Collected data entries
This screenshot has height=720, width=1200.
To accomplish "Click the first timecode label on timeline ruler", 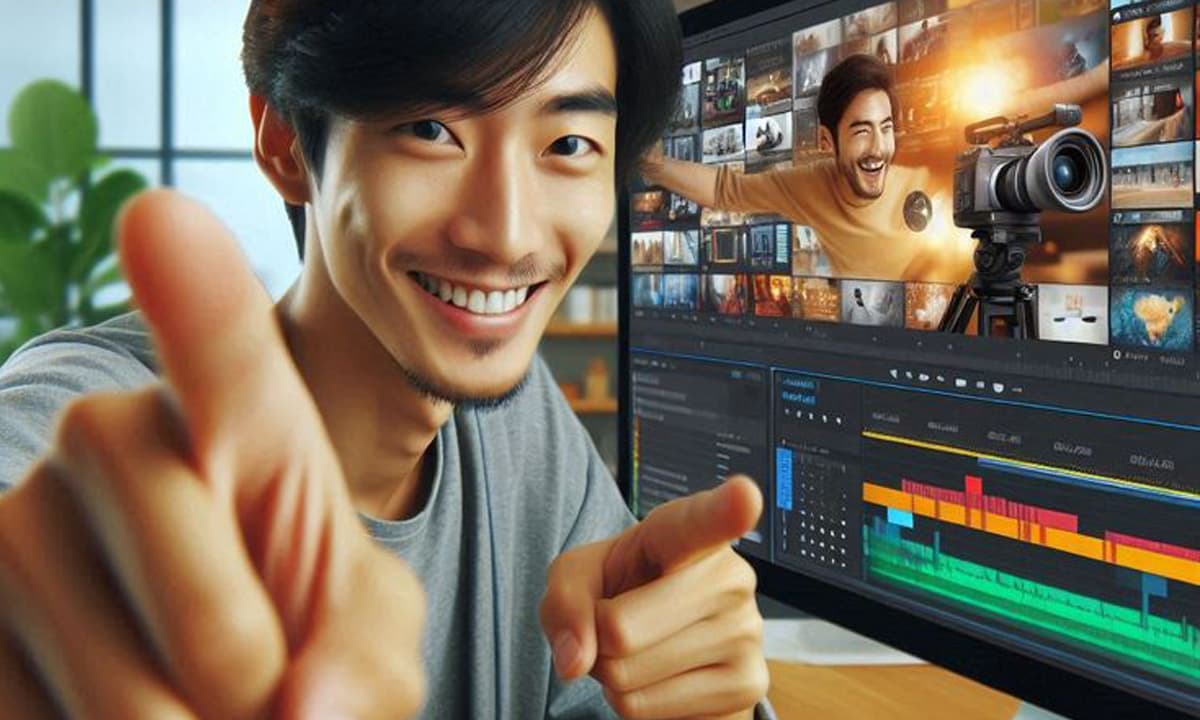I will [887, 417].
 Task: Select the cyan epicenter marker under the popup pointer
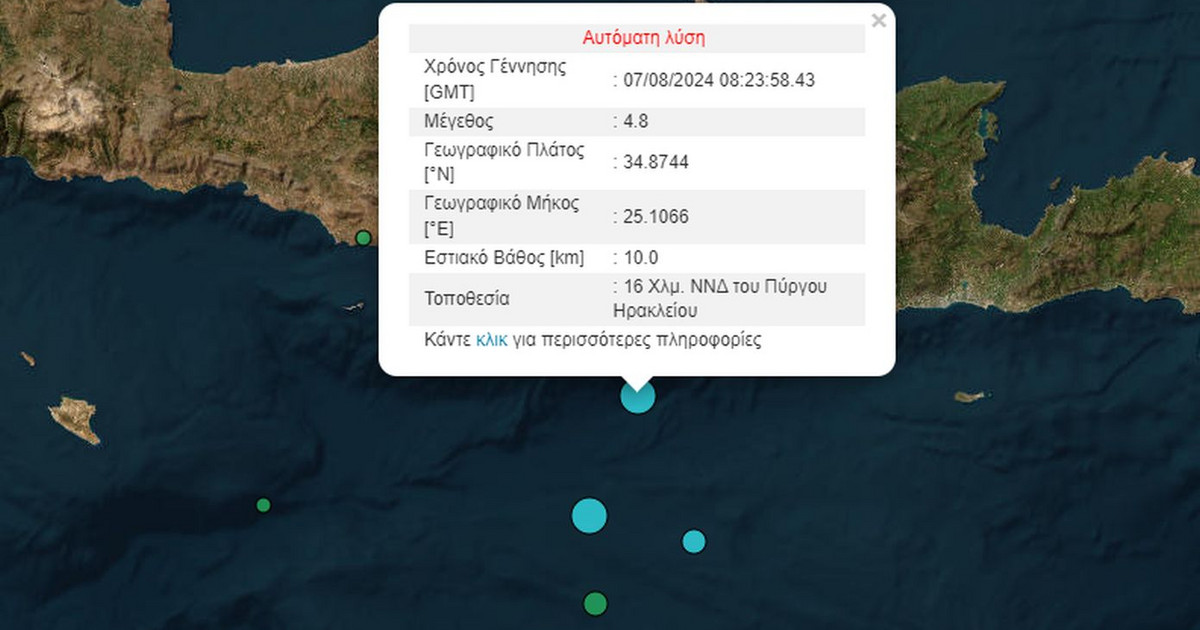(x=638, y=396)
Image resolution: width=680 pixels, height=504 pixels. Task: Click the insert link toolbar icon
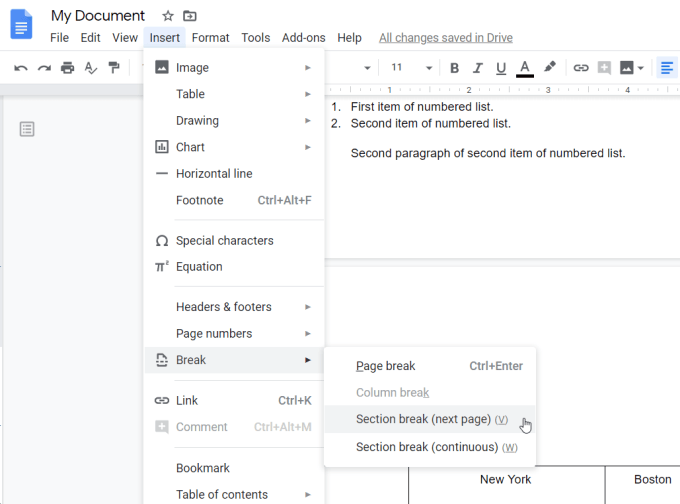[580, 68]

--

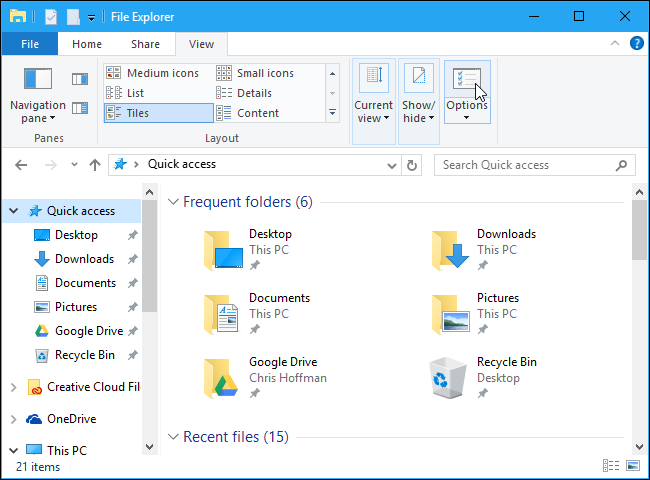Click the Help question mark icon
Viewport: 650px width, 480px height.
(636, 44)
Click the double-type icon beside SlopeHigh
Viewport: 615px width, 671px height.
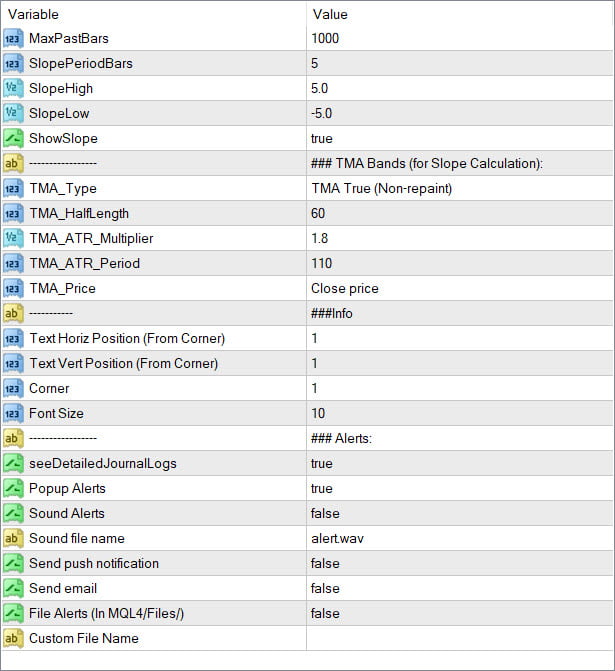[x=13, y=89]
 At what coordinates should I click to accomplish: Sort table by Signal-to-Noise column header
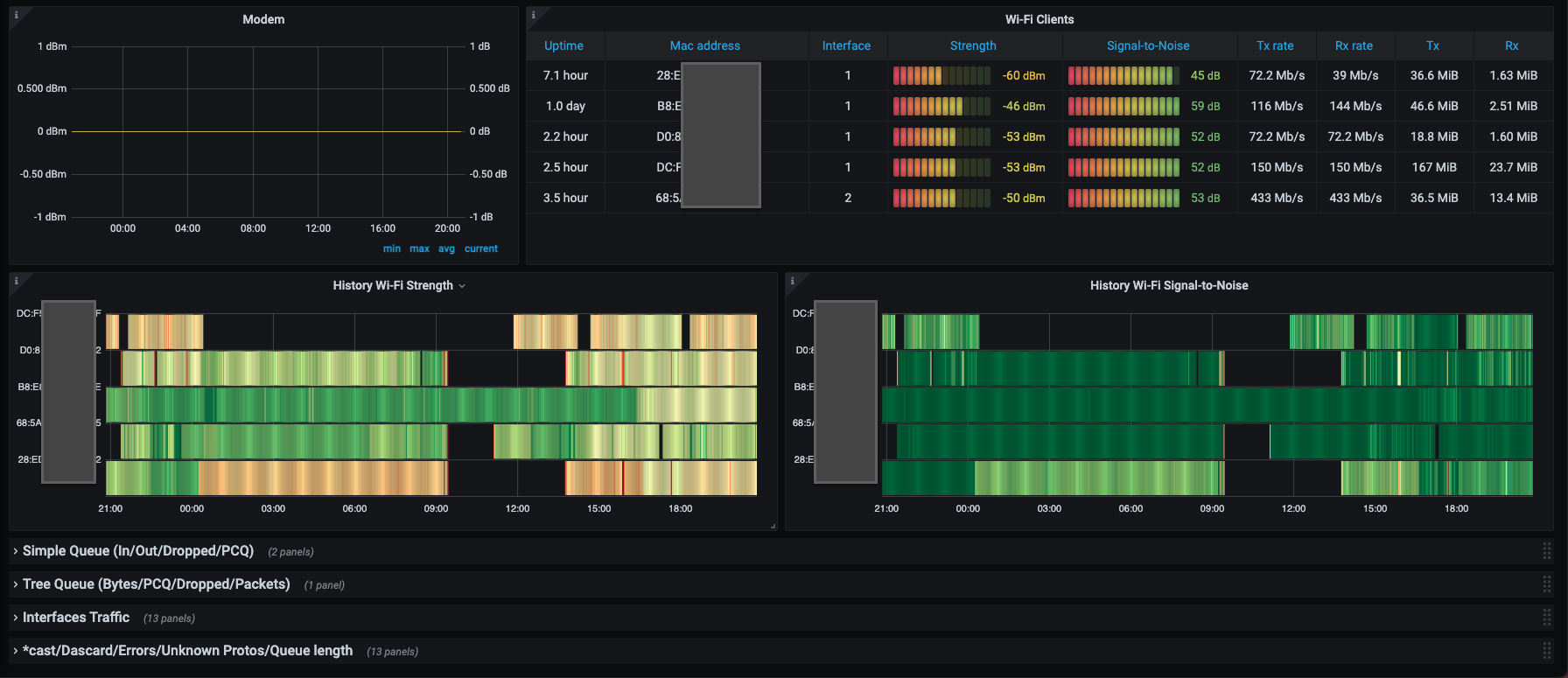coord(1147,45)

--

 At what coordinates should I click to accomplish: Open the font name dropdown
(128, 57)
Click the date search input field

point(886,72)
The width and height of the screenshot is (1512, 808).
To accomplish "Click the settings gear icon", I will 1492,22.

What to produce
Please work out how many lines above contain the string "screenshot", and reply with that number alone.

Solved exercise
2